Analyst: PMTA Rule Puts Tobacco in Control of Vapor
- Markets News This Week
- September 8, 2020
- 3 minutes read
Tomorrow’s deadline for the submission of premarket tobacco product applications (PMTAs) to the U.S. Food and Drug Administration (FDA) marks the start of a new era for the e-cigarette industry, according to an article published by The Motley Fool.
Companies who fail to apply for marketing authorization by the deadline will be required to remove their hardware and e-liquids from store shelves, and The Motley Fool expects many e-cigarette companies to exit the business.
Because the cost of complying with the regulations is staggeringly high, many manufacturers will not be able to make it over the hurdle, and the e-cigarette market will be left largely to the tobacco giants.
Although the FDA estimates a single PMTA costs anywhere from $117,000 to $466,000, those figures are considered low by the industry.

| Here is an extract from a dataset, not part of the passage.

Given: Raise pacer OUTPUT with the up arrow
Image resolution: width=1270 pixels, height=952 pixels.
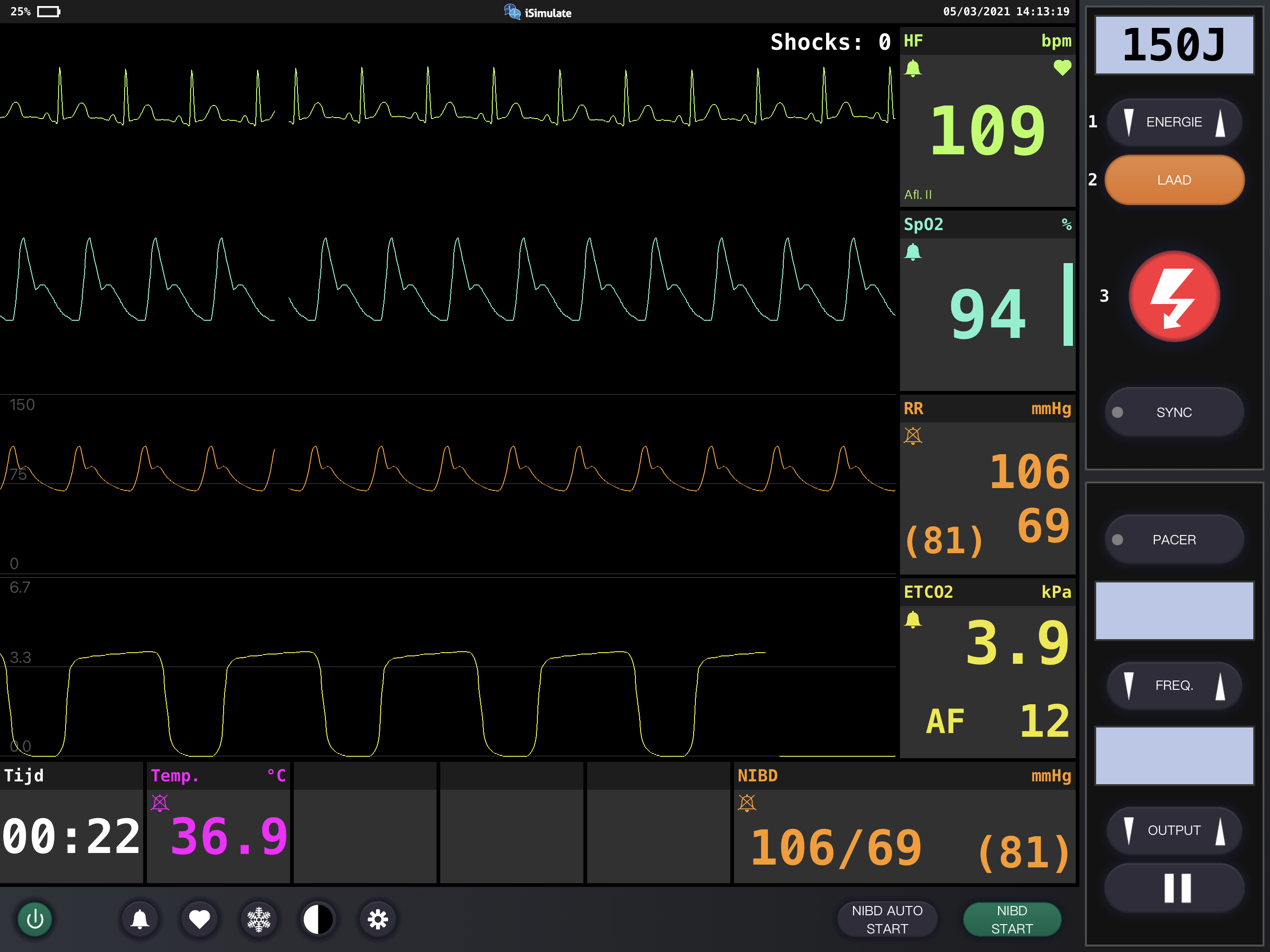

The Rocky Mountain Smoke-Free Association estimates a single PMTA costs between $8.6 million and $11.1 million per stock keeping units. It forecasts 14,000 small vape businesses employing 166,000 workers will be destroyed, representing $24 billion in economic activity.
Deep-pocketed Philip Morris International, by contrast, already has four separate PMTAs approved: one for its IQOS heated-tobacco device and three for flavors of its disposable HeatSticks.
As of Aug. 31, the FDA had received applications for around 2,000 deemed products, of which around 40 percent have been resolved, according to Mitch Zeller, director of the agency’s Center for Tobacco Products.